EXCERPTED DATA:
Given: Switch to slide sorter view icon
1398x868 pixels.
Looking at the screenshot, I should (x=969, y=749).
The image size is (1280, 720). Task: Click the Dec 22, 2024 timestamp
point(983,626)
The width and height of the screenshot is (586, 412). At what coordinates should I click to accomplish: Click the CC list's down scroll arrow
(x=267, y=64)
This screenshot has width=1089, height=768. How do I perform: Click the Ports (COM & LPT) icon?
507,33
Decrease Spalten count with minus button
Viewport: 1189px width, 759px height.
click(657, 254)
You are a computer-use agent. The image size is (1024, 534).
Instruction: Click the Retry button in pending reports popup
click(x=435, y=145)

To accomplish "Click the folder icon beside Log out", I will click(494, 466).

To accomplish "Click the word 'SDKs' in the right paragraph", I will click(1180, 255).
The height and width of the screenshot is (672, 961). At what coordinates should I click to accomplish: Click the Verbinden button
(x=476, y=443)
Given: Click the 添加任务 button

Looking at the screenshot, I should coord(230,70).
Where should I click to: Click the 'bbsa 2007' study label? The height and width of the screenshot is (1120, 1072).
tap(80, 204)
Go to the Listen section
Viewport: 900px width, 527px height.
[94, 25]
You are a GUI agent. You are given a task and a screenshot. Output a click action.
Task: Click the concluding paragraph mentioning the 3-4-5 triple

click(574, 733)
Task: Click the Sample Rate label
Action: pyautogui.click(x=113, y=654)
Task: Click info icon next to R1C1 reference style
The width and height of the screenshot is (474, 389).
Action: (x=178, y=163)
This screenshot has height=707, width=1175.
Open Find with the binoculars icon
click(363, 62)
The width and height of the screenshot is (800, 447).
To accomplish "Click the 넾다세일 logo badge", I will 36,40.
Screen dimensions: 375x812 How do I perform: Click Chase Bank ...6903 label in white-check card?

EXERCISE GOAL:
An acceptable answer repeats every entry exactly, with nothing omitted.

SOLUTION TO THIS PROBLEM:
Given: Switch to slide sorter view icon
1398x868 pixels.
Looking at the screenshot, I should (x=969, y=749).
The image size is (1280, 720). Task: Click the Dec 22, 2024 timestamp
point(983,626)
The width and height of the screenshot is (586, 412). At what coordinates should I click to accomplish: Click the CC list's down scroll arrow
(x=267, y=64)
This screenshot has width=1089, height=768. How do I perform: Click the Ports (COM & LPT) icon?
507,33
Decrease Spalten count with minus button
Viewport: 1189px width, 759px height.
click(657, 254)
You are a computer-use agent. The image size is (1024, 534).
Instruction: Click the Retry button in pending reports popup
click(x=435, y=145)

To accomplish "Click the folder icon beside Log out", I will click(494, 466).

To accomplish "Click the word 'SDKs' in the right paragraph", I will click(1180, 255).
The height and width of the screenshot is (672, 961). At what coordinates should I click to accomplish: Click the Verbinden button
(x=476, y=443)
Given: Click the 添加任务 button

Looking at the screenshot, I should coord(230,70).
Where should I click to: Click the 'bbsa 2007' study label? The height and width of the screenshot is (1120, 1072).
tap(80, 204)
Go to the Listen section
Viewport: 900px width, 527px height.
[94, 25]
You are a GUI agent. You are given a task and a screenshot. Output a click action.
Task: Click the concluding paragraph mentioning the 3-4-5 triple

click(574, 733)
Task: Click the Sample Rate label
Action: pyautogui.click(x=113, y=654)
Task: Click info icon next to R1C1 reference style
The width and height of the screenshot is (474, 389).
Action: (x=178, y=163)
This screenshot has height=707, width=1175.
Open Find with the binoculars icon
click(363, 62)
The width and height of the screenshot is (800, 447).
To accomplish "Click the 넾다세일 logo badge", I will 36,40.
Screen dimensions: 375x812 How do I perform: Click Chase Bank ...6903 label in white-check card?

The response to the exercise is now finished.